Cette date de 1961 est l'objet d'une des campagnes de propagande les mieux
orchestrées depuis 55 ans. L'objectif poursuivi, à la fois
par le pouvoir algérien et par les anticolonialistes français,
est d'alimenter la charge de culpabilisation de l'Etat français,
responsable de sa police, et de justifier la demande pressante de reconnaissance
et de repentance.
La campagne a mis en oeuvre une série d'évènements
et de moyens de communication efficaces, allant de la production de films,
de documentaires télévisés, de dossiers, de conférences
et colloques, sans omettre l'apposition de plaques mémorielles
dans les squares ou sur un pont de Paris.

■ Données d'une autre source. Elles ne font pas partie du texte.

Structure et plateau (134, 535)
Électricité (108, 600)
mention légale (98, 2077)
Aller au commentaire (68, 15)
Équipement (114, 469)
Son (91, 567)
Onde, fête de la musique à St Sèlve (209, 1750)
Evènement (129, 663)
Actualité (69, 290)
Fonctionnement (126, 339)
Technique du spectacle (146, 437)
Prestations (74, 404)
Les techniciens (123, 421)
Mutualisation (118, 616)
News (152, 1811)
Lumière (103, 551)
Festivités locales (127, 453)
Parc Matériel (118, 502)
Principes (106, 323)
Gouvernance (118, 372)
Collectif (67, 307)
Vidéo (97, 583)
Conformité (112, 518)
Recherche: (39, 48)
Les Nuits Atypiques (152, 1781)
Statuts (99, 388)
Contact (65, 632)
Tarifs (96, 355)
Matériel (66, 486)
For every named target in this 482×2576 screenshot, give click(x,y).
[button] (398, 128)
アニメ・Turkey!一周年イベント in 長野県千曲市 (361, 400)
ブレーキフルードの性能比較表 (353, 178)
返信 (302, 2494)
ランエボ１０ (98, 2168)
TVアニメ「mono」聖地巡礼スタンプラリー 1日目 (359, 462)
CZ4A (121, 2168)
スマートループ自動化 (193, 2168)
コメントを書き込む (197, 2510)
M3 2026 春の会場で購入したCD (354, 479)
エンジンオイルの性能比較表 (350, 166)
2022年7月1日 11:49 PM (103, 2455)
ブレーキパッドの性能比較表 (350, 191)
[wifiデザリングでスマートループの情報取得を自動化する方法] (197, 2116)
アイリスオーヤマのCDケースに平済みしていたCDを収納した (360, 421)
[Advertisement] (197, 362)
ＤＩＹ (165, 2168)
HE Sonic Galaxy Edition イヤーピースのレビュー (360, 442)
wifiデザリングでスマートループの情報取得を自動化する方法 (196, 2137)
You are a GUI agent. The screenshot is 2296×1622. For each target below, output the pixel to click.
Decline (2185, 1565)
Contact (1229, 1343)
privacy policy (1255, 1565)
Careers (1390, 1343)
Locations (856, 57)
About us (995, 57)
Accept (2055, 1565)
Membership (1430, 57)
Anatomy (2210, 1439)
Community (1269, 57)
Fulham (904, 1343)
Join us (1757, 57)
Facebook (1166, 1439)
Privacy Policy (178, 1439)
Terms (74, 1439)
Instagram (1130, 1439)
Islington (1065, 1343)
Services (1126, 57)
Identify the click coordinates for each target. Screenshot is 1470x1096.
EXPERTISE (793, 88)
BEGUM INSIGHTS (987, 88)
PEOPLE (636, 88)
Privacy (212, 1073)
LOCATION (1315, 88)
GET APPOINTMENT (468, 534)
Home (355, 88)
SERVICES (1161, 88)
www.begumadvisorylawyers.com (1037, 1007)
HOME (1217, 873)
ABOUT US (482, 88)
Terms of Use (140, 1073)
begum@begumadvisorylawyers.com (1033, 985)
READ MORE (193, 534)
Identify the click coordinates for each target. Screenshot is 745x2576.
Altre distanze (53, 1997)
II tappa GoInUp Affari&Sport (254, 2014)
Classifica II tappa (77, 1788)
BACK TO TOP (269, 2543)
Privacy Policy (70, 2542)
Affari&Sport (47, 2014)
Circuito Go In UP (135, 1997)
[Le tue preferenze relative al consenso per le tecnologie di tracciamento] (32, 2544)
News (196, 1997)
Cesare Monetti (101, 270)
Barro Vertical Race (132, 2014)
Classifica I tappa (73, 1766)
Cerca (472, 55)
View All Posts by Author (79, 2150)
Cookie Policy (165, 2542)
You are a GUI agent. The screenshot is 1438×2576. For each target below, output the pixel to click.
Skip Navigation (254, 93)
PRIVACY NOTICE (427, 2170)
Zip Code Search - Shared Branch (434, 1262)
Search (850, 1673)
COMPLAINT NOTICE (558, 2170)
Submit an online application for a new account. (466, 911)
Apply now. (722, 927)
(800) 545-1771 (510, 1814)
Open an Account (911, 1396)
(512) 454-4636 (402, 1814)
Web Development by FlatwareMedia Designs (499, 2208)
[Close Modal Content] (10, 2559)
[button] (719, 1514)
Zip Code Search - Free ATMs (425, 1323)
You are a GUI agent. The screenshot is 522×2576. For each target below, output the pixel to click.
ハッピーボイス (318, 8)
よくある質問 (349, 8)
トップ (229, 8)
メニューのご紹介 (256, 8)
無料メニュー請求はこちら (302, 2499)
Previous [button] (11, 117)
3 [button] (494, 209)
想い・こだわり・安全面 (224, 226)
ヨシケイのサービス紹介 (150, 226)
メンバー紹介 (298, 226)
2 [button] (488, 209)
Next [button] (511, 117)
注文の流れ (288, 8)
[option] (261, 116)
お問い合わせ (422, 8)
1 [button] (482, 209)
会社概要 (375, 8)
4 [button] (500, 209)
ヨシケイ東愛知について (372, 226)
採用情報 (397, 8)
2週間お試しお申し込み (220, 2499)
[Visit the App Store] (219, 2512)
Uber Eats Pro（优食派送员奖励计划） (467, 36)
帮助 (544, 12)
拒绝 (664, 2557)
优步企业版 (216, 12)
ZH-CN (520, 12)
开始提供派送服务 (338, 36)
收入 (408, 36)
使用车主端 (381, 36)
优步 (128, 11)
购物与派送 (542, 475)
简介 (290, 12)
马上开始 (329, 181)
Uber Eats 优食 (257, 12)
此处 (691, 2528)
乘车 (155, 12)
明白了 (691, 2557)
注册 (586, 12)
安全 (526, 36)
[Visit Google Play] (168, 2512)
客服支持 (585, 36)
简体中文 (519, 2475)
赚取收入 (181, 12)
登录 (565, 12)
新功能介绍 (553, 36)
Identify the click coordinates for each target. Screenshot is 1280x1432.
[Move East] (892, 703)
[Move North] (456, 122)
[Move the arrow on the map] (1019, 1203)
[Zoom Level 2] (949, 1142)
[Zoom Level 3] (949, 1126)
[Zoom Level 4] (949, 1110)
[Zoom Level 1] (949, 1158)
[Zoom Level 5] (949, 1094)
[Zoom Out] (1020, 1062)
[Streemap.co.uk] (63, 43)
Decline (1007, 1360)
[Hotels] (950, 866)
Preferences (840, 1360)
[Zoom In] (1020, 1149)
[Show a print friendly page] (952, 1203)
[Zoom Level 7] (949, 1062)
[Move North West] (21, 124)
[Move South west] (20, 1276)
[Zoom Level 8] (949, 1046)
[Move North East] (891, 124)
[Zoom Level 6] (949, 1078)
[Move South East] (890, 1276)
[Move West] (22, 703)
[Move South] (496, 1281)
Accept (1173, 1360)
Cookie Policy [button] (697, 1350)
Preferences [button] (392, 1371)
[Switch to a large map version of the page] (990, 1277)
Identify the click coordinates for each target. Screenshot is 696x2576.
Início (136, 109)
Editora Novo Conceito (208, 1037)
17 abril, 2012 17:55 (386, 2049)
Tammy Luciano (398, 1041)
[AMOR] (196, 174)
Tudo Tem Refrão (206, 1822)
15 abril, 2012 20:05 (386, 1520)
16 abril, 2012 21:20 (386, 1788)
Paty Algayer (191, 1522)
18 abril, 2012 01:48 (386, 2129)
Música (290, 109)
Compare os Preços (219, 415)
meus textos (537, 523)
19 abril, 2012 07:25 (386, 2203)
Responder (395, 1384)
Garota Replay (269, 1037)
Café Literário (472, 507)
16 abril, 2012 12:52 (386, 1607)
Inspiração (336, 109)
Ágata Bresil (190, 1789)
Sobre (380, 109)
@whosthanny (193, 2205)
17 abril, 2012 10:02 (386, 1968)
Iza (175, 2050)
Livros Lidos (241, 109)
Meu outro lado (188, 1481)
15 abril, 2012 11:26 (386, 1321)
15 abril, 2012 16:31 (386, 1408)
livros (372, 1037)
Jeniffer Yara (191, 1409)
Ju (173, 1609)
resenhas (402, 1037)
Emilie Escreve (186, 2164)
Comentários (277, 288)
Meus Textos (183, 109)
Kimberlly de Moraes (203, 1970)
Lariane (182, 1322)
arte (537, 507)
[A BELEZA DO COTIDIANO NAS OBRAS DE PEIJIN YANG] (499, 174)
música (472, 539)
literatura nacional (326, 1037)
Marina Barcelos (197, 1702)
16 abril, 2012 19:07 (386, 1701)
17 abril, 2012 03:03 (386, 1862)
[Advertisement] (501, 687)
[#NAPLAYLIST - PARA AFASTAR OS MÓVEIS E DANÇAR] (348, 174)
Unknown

Les éléments de langage sont constants et péremptoires
: un nombre de victimes jamais reconnu par les autorités, un comportement
des policiers et une répression racistes, des manifestants pacifiques
et sans armes, un couvre-feu discriminatoire imposé aux Algériens
de Paris et de sa banlieue...
Cette année, un collectif d'historiens et de chercheurs, désireux
de corriger les assertions les plus mensongères de cette propagande,
a décidé de rappeler dans une contribution honnête
et équilibrée ( publiée en page intérieure
), les éléments précis, documentés qui décrivent
le climat, la tension et les fractures de la communauté algérienne,
la politique d'attentats menée par le FLN, l'exaspération
de la police parisienne. Et il pose la question de la responsabilité
criante des organisateurs.
A l'évidence cette initiative, première du genre, ne plait
pas : les 22 signataires sont dénoncés par une presse algérienne
qui n'hésite pas à les qualifier de nostalgiques d'extrême
droite, de révisionnistes... En France, quelques pseudo-historiens,
connus pour leur engagement militant dans ce que l'on nomme aujourd'hui
l'islamogauchisme, sont accueillis par les journaux d'Alger pour dénoncer
la " fachosphère " à l'origine du texte qui les
dérange tant. L'idéologie s'accommode mal de la recherche
d'une écriture rigoureuse de l'histoire, de la pratique du doute,
de l'interrogation des hommes et des faits. L'honnêteté,
elle, s'en nourrit.
Joseph Perez
Paris, 17 octobre 1961:
des historiens posent la question des responsabilités
Le 17 octobre 2012, François Hollande a reconnu la " sanglante
répression " des forces de l'ordre contre les Algériens
qui ont manifesté dans les rues de Paris pour protester contre
un couvre-feu qui gênait l'activité nocturne du FLN. Chaque
année, cette date est l'objet d'une commémoration où
des inexactitudes sont reproduites. Le Président a engagé
la responsabilité de la France sur des faits présentés
comme un " crime d'Etat ", dont les pouvoirs publics français
et la préfecture de police seraient les seuls responsables. Cette
décision ne prend pas en compte la réalité des faits
survenus en 1961 qui ont été précisés par
les publications de Jean-Paul Brunet, de Rémy Valat et les rapports
demandés à Dieudonné Mandelkern et Jean Géronimi
par le gouvernement de Lionel Jospin qui montrent que le nombre de morts
est largement surestimé par le FLN et ses soutiens ( Brunet, Valat
et Mandelkern font une estimation inférieure à une trentaine
de victimes, Lugan parle de trois morts, Roger Frey alors ministre de
l'intérieur a annoncé six morts au Conseil des Ministres
du 26 octobre ).
Les historiens signataires du présent communiqué souhaitent
rappeler plusieurs points :
La guerre d'Algérie en région parisienne ne se limite pas
aux manifestations du 17 octobre 1961. Le bilan humain de la guerre civile
algérienne en métropole qui opposait le FLN et le MNA et
l'affrontement entre le FLN et les forces de l'ordre s'élève
entre le ler janvier 1956 et le 23 janvier 1962 à 3.957 décès
et 7.745 blessés, pour un total de 10.223 agressions. En région
parisienne, entre le 23 octobre 1958 et le 31 décembre 1961, les
attentats et les attaques de postes de police ont fait 1.290 tués
et 1.386 blessés dans la population " algérienne "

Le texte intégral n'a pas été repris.